Childhood Daze with Maudie Smith

Maudie Smith joins us today on the blog, to talk about her Childhood Daze. 
I did spend most of my childhood days in a daze. I spent them here, in this mock Tudor Nottingham house. Looks a bit of a mansion doesn't it? And I suppose it was in a way. The whole middle section is one big hall - it was very cold in there, all year round, and I remember the echoes of wood pigeons cooing down the chimney. It felt dark and mysterious, especially when I was small, and I was always on the look out for ghosts, even when I was eighteen.
The house was definitely responsible for encouraging my already overactive imagination. The hall had a wide, sweeping staircase for bounding down and making dramatic entrances into the kitchen. It was bordered on three sides by a 'minstrel gallery'. I used to swan about up there in my finery (aka Great Grandma's dressing gown) imagining myself to be many a fine lady/princess/bride. Hardly surprising perhaps that my first career was in acting.

One fantasy I had was that we would install a swimming pool in the hall, a pool into which I would do prize-winning, death-defying dives from the first floor gallery. I never did persuade my dad to put in the pool - and I can't even do a proper froggy dive today - but I'm grateful for what was there instead, because the hall was lined with books. Books from my parents' childhoods - fairy tales and Just William and Brer Rabbit, books they'd chosen, books they'd been awarded as school prizes. The books seemed special and intriguing because my parents had written their names in them when they were children. Later I found interestingly faded hardbacks with no paper jackets from which to guess at what was inside; these were mostly books which had been sent to my dad when he was stationed for too many months in Burma during World War II. I would take them upstairs to the windowseat (second from the left in the photo) and while away whole afternoons discovering the mysterious worlds of H E Bates, Graham Greene, Josephine Tey, Hilda Lewis, Evelyn Waugh and Somerset Maugham.

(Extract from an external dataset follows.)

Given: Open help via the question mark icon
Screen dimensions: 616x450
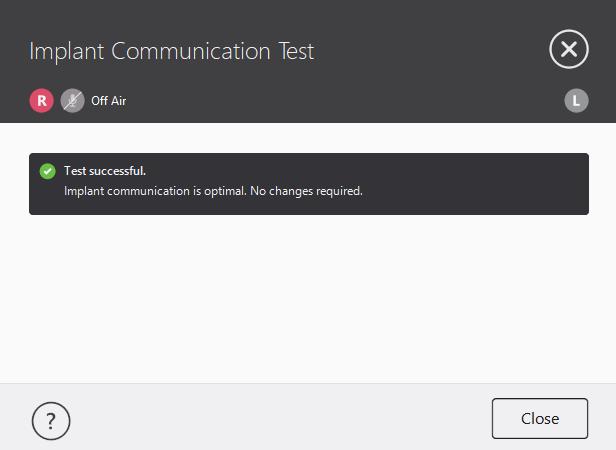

Although our house was undeniably large, it only had three proper bedrooms - a huge one for my parents, a large one for my brothers and a grand one for guests. I was two when we moved in and was given a tiny box room perched on the side of the house, with just enough room in it for a 2'6 bed. So I was ideally placed to imagine myself, say, as the terribly abused Sara Crewe, banished from the riches of the house below, to live in a barren little attic with Becky, the lowly scullery maid. 'A Little Princess' was a favourite story. It took me a while to find an image of the edition I had, but here it is.
I loved the cosy privacy of that little bedroom and I ended up staying in it until I left home, reading my way through Andrew Lang's Fairy Books, Mrs Pepperpot, Catherine Storr, Noel Streatfield, E Nesbit, Elizabeth Enright, Enid Blyton, a bunch of pony books, and Richard Adams, then moving smoothly on to du Maurier, Dickens, and Jane Austen.
A great deal of my brain development went on in that room I feel. Don't imagine reading was all I did back then, though. I watched a lot of telly too, lying with my feet up the wall, eating sherbet fountains and packets of Revels, lapping up black and white movies, and shows such as Land of the Giants, Star Trek, and Randall and Hopkirk Deceased. And, when they'd let me, I played in the garden with my two older brothers. We used to race each other round the house on our bikes, playing THE WACKY RACES. I was always the delectable Penelope Pitstop. I fancied I looked a lot like her.
Shows how wrong you can be! But I did say my imagination was working overtime...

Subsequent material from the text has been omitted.